L'adaptive voltage and frenquency scaling (AVFS) permet pour sa part de tirer le meilleur de chaque puce produite en leur donnant la capacité d'autodéterminer la tension idéale pour chaque p-state. Cela se fait via l'ajoute de capteurs de fréquence aux capteurs de consommation et de température. Au lieu d'appliquer une tension identique à toutes les puces, ou un nombre limité de variations, la tension peut être adaptée plus finement et se rapprocher de la tension minimale à laquelle chaque puce peut fonctionner.

Le boot time power supply calibration (BTC) est également une technique d'auto-calibration mais cette fois plutôt de la carte dans son ensemble que de la puce. Lorsqu'un GPU demande une tension particulière au contrôleur de son étage d'alimentation, il reçoit rarement exactement la valeur demandée. Pour éviter de prendre une marge de sécurité trop importante à ce niveau, à chaque boot, le GPU va vérifier la tension exacte sur quelques points de repère et compenser la différence. Là aussi il s'agit de se rapprocher de la tension minimale de fonctionnement en fournissant une information de plus à l'AVFS.

L'adaptive aging compensation reste dans la même optique. Cette fois il s'agit d'éviter de prendre une marge de sécurité par rapport au vieillissement des transistors ou des composants de l'étage d'alimentation qui peuvent se détériorer légèrement. A la place le GPU va se tester et s'auto-calibrer en apportant une information de plus à l'AVFS. Après quelques années, la tension moyenne pourrait par exemple être très légèrement supérieure.
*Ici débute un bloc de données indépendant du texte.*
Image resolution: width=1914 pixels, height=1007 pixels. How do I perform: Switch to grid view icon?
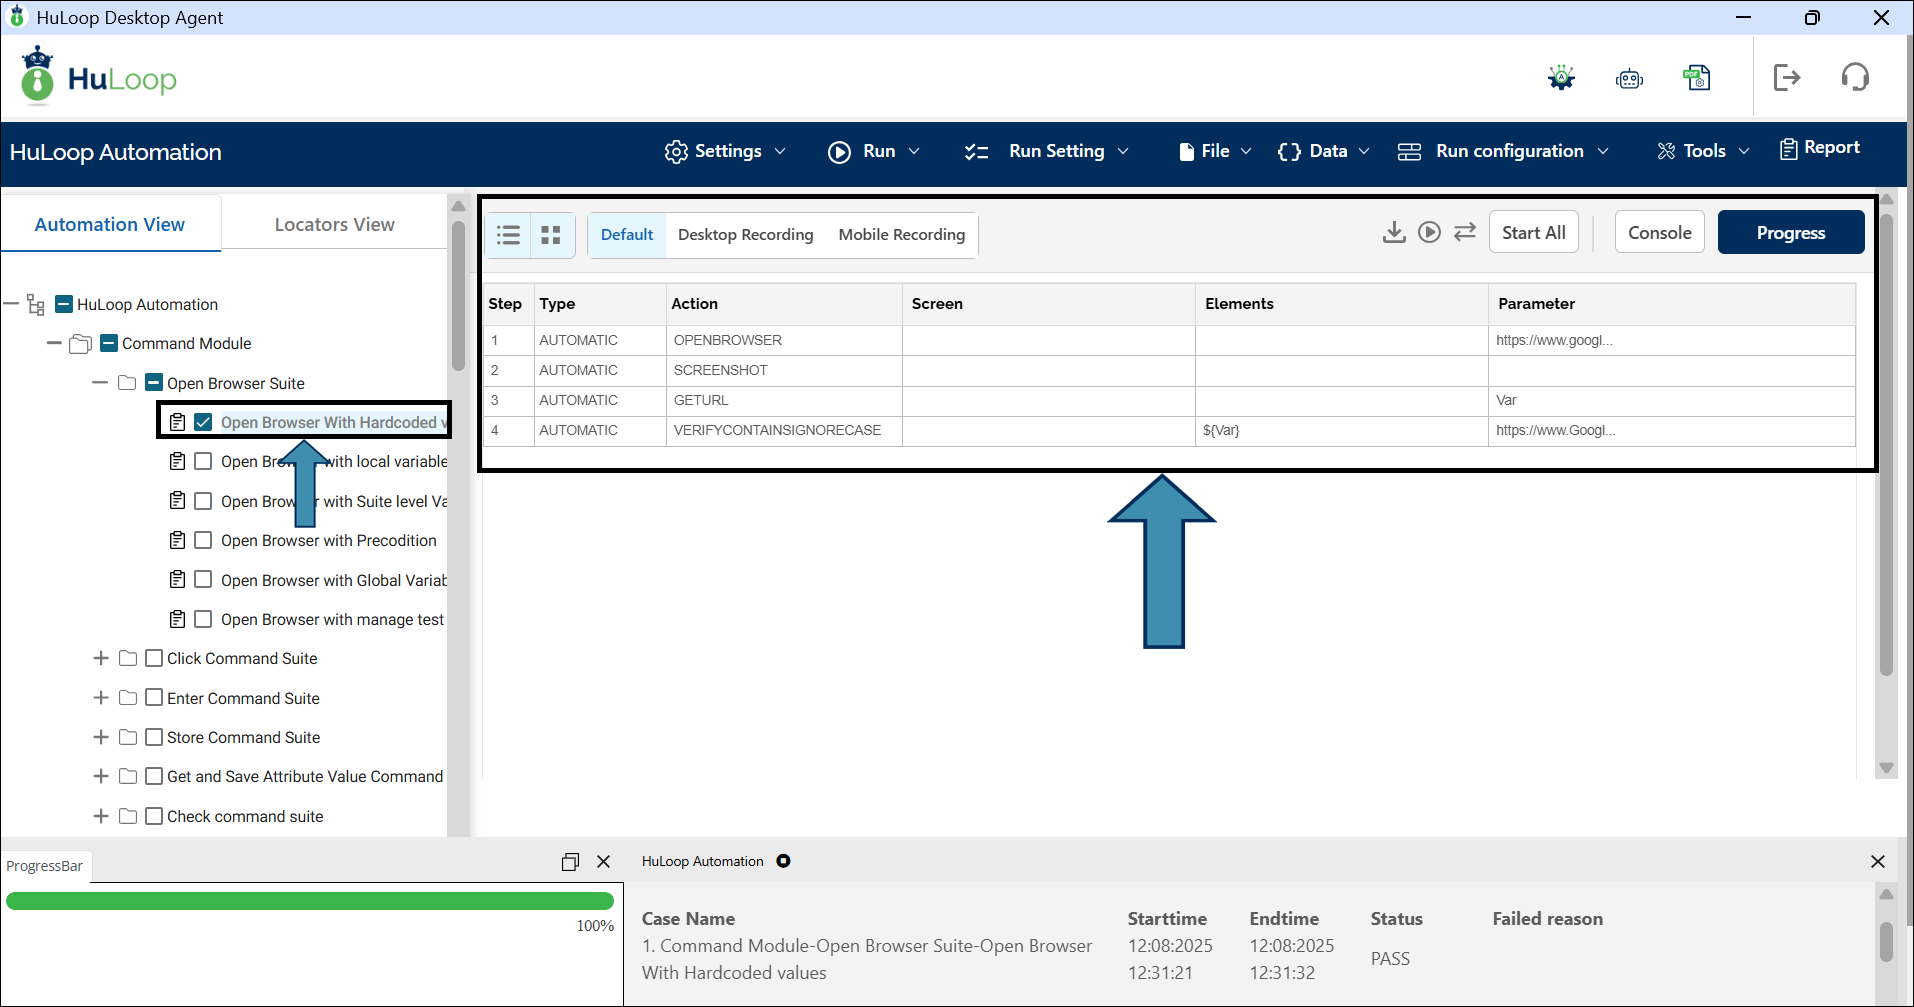coord(551,235)
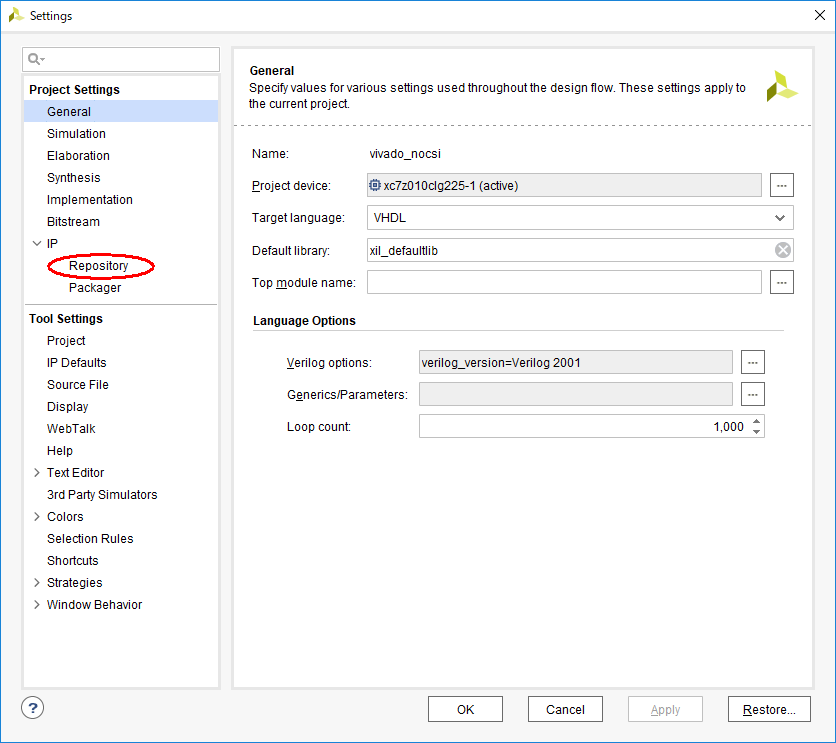Open Top module name browse button
Image resolution: width=836 pixels, height=743 pixels.
[782, 283]
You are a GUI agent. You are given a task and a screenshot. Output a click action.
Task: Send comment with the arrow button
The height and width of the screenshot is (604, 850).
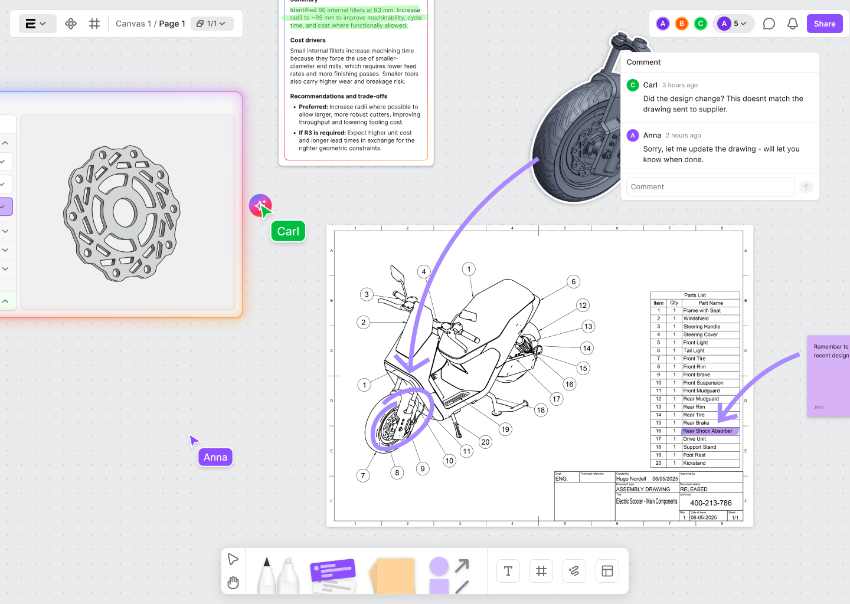(x=806, y=186)
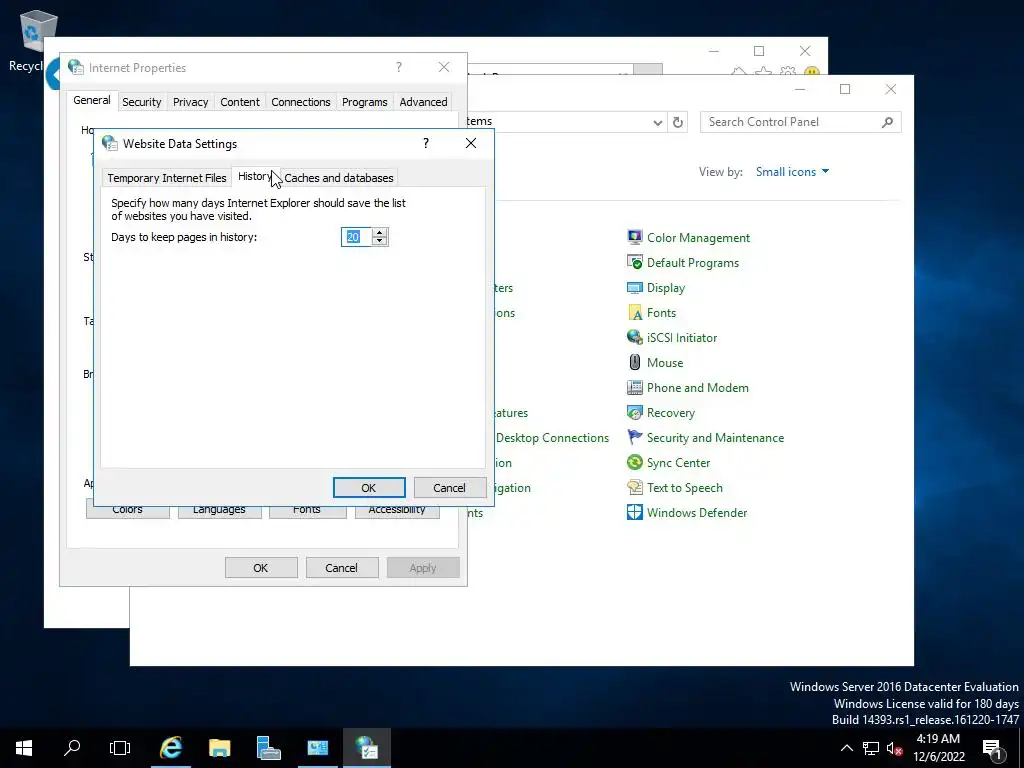The width and height of the screenshot is (1024, 768).
Task: Cancel the Website Data Settings dialog
Action: pyautogui.click(x=449, y=488)
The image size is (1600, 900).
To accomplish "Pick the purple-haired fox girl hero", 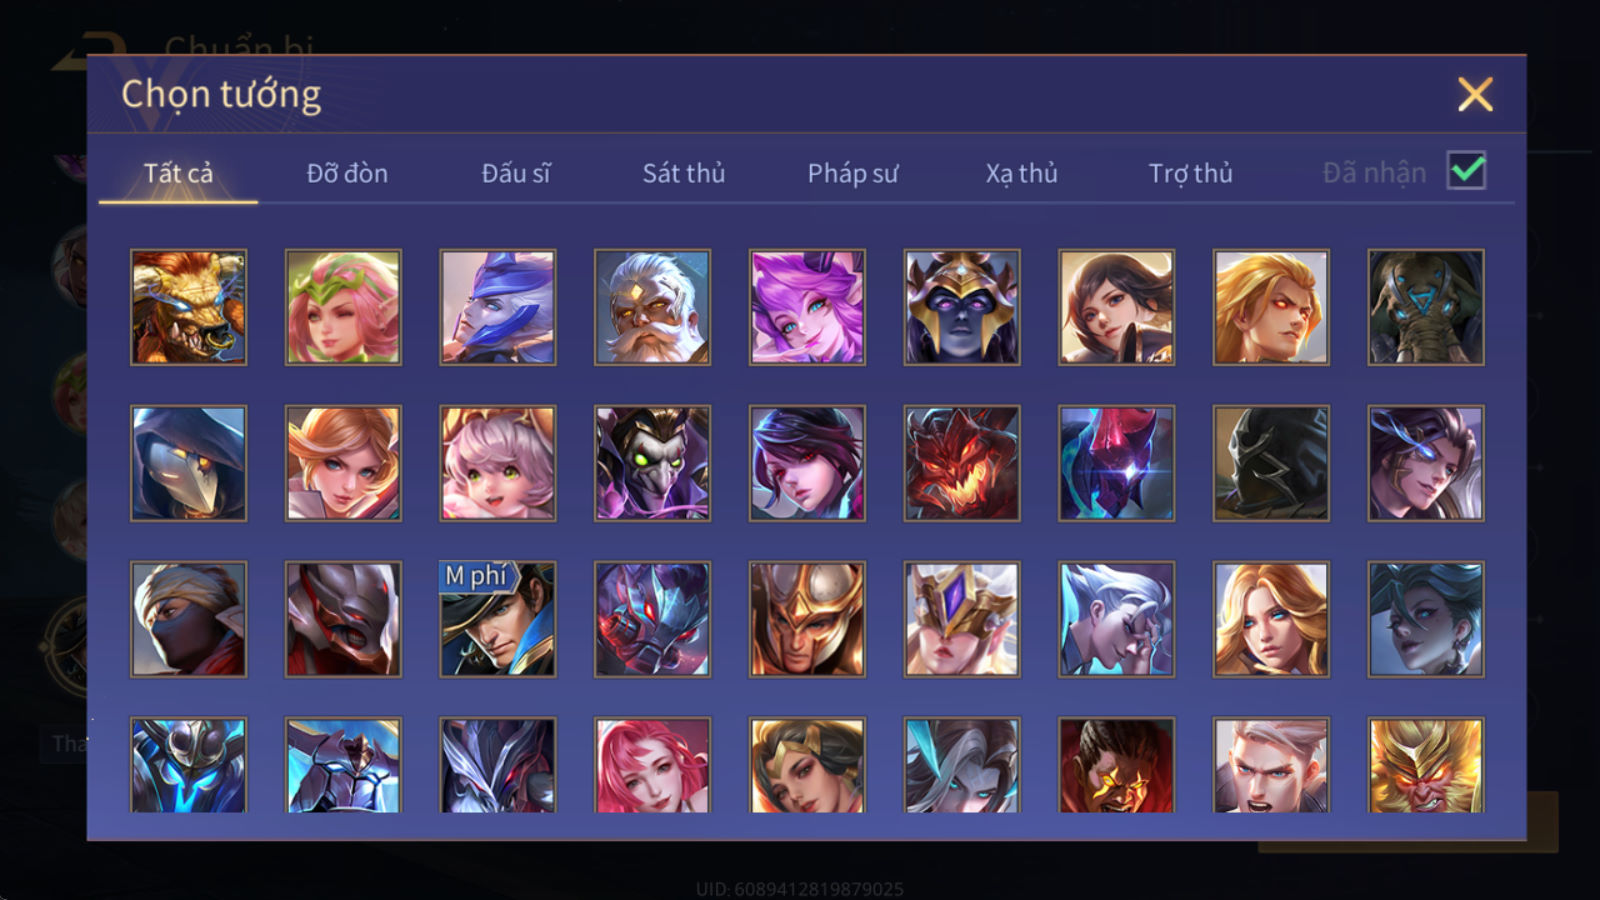I will [807, 307].

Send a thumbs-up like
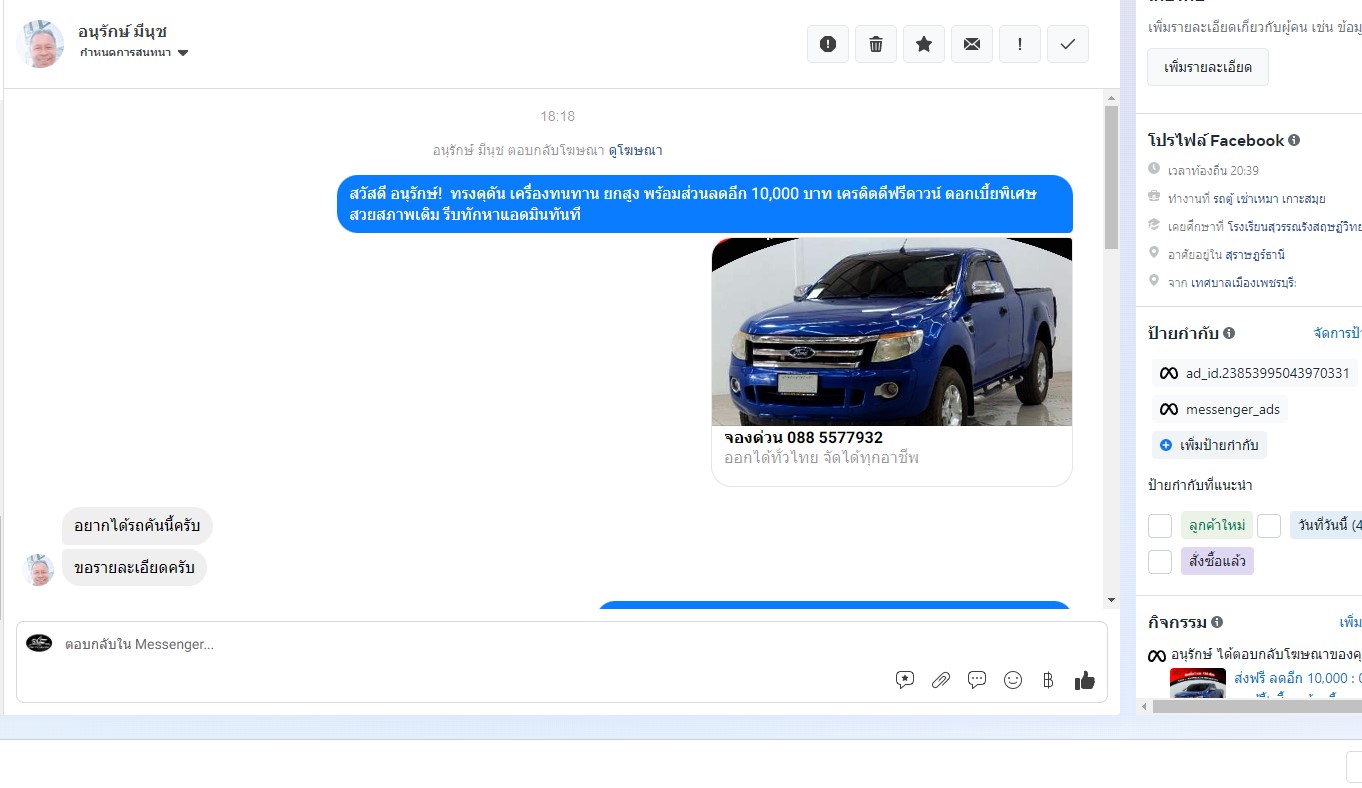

Enfin, le multi-bit flip-flop est une implémentation plus efficaces des flip-flops, ou bascules en français, qui sont de petits circuits utilisés pour mémoriser un état le temps d'un cycle d'horloge. Ils sont présents en masse, AMD parle de 21 millions de bascules pour Polaris 10 qui représentent 15% de la consommation du GPU. Polaris exploite des structures plus complexes qui combinent plusieurs bascules avec une seule source de distribution du signal d'horloge pour un gain qui peut atteindre 4 à 5% au niveau de la consommation du GPU.

Le 14nm LPP combiné à toutes ces techniques de réduction de la consommation laisse augurer d'une excellente efficacité énergétique pour Polaris. Et pourtant, comme nous allons le voir, la Radeon RX 480 est décevante sur ce point. Pourquoi ? Entre la prestation réelle du process, de l'architecture GCN et de ces optimisations, il est difficile de dégager un coupable.

Par ailleurs, chaque dérivé de Polaris, comme de tout autre GPU est configuré de manière à atteindre certains objectifs. Il est possible que la Radeon RX 480 ait été configurée pour pousser Polaris 10 le plus haut possible en terme de fréquence, quitte à sacrifier la consommation.

AMD nous a d'ailleurs indiqué que tous les leviers n'ont pas été activés sur la RX 480, sans préciser si c'est par choix stratégique ou par manque de temps. Par exemple, le boot time power supply calibration et l'anti aging compensation ne sont pas actifs sur cette carte graphique. Ils pourraient par contre l'être sur d'autres ou sur des déclinaisons mobiles.